In the present clinical pilot study, 39% of patients with AVN had elevation of at least one endothelial cell marker. One possible explanation for the absence of this finding in the whole cohort might be attributed to the different stage of the disease in each patient (some had more advanced disease than others) and the different phase at which the sample was obtained between patients (at time of AVN diagnosis, some may have had the disease for a longer period than others) making it difficult to homogenize the results on these endothelial cell markers. Endothelial cell activation as a potential mechanism for ON is appealing as it converges all multiple known risk factors via a single common pathway. This would unite the wide variety of aetiological factors that have been previously associated with the disease into one single explanation.
The discrepancies observed in this study compared with previous published data may be explained on different levels. First, despite the lack of abnormalities detected in a considerable proportion of patients, many published studies concluded on thrombophilia in association with AVN. Second, many studies have included cases of traumatic AVN and patients with sickle cell disease, where the mechanisms for ON in these subsets of patients may be different than the patients selected in our cohort.
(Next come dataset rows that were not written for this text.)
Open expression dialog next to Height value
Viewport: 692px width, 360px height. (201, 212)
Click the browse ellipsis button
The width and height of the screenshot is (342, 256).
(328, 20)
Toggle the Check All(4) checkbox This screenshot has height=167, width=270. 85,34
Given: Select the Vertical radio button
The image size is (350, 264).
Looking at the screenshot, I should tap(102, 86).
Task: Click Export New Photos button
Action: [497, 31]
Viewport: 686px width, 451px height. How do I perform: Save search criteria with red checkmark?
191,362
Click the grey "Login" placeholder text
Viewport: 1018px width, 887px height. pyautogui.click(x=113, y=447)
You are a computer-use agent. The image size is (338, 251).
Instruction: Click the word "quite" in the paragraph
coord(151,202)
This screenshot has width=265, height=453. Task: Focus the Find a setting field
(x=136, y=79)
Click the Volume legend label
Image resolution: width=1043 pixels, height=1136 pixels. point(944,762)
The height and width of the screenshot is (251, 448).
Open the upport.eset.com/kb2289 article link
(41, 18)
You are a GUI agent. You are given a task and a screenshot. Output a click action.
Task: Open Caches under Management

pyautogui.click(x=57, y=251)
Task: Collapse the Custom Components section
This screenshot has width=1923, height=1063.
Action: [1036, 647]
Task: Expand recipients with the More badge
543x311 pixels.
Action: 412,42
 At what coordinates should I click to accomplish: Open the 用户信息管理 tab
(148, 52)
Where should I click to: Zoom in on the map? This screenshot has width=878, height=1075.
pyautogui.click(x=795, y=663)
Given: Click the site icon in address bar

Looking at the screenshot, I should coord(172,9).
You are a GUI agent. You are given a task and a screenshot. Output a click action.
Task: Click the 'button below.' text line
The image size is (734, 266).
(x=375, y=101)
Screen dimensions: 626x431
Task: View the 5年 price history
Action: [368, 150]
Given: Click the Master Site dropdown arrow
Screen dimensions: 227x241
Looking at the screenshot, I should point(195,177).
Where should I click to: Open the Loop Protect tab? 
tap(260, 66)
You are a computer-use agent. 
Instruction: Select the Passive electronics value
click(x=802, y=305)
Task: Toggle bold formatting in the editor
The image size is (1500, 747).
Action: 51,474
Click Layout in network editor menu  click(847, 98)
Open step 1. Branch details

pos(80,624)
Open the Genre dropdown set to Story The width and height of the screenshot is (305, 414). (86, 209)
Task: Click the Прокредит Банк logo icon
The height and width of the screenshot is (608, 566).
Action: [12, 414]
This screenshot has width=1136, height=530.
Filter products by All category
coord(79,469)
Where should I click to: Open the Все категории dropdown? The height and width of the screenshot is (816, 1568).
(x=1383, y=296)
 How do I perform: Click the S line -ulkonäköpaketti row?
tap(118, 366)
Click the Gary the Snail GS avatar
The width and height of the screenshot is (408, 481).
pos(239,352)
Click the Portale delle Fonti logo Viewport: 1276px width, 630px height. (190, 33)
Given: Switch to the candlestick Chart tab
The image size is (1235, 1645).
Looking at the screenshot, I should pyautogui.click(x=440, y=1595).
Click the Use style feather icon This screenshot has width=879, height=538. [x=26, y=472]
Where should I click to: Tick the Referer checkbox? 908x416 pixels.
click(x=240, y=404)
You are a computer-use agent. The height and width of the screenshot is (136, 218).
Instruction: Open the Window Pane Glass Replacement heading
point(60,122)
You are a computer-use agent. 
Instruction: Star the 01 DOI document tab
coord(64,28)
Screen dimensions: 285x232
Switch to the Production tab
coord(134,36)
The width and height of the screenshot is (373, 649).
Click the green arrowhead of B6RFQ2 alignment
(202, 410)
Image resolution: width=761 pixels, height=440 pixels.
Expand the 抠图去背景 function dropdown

Third, some studies concluding on the association between thrombophilia and AVN did not always report on the incidence of other sites of thrombotic manifestations. Fourth, the discrepancy in the results may also be explained by the absence in our study of an age and sex-matched control group, which requires the comparison of our results with the expected prevalence of thrombophilia in a healthy control population. Finally, our results on endothelial cell markers were not adjusted for blood group, although some authors found that the association between vWF and the risk of cardiovascular mortality was independent of blood group [34, 35].
In conclusion, our results suggest that non-traumatic ON is not associated to a specific thrombophilic abnormality in those affected. This study rather demonstrates a potential association between regional endothelial dysfunction and ON. More studies are needed at a molecular level to further appreciate the specific role of endothelium in the physiopathology of this condition. A better understanding of the underlying mechanism could lead to potential preventive and therapeutic strategies of this devastating disease.
Disclosure statement: The authors have declared no conflicts of interest.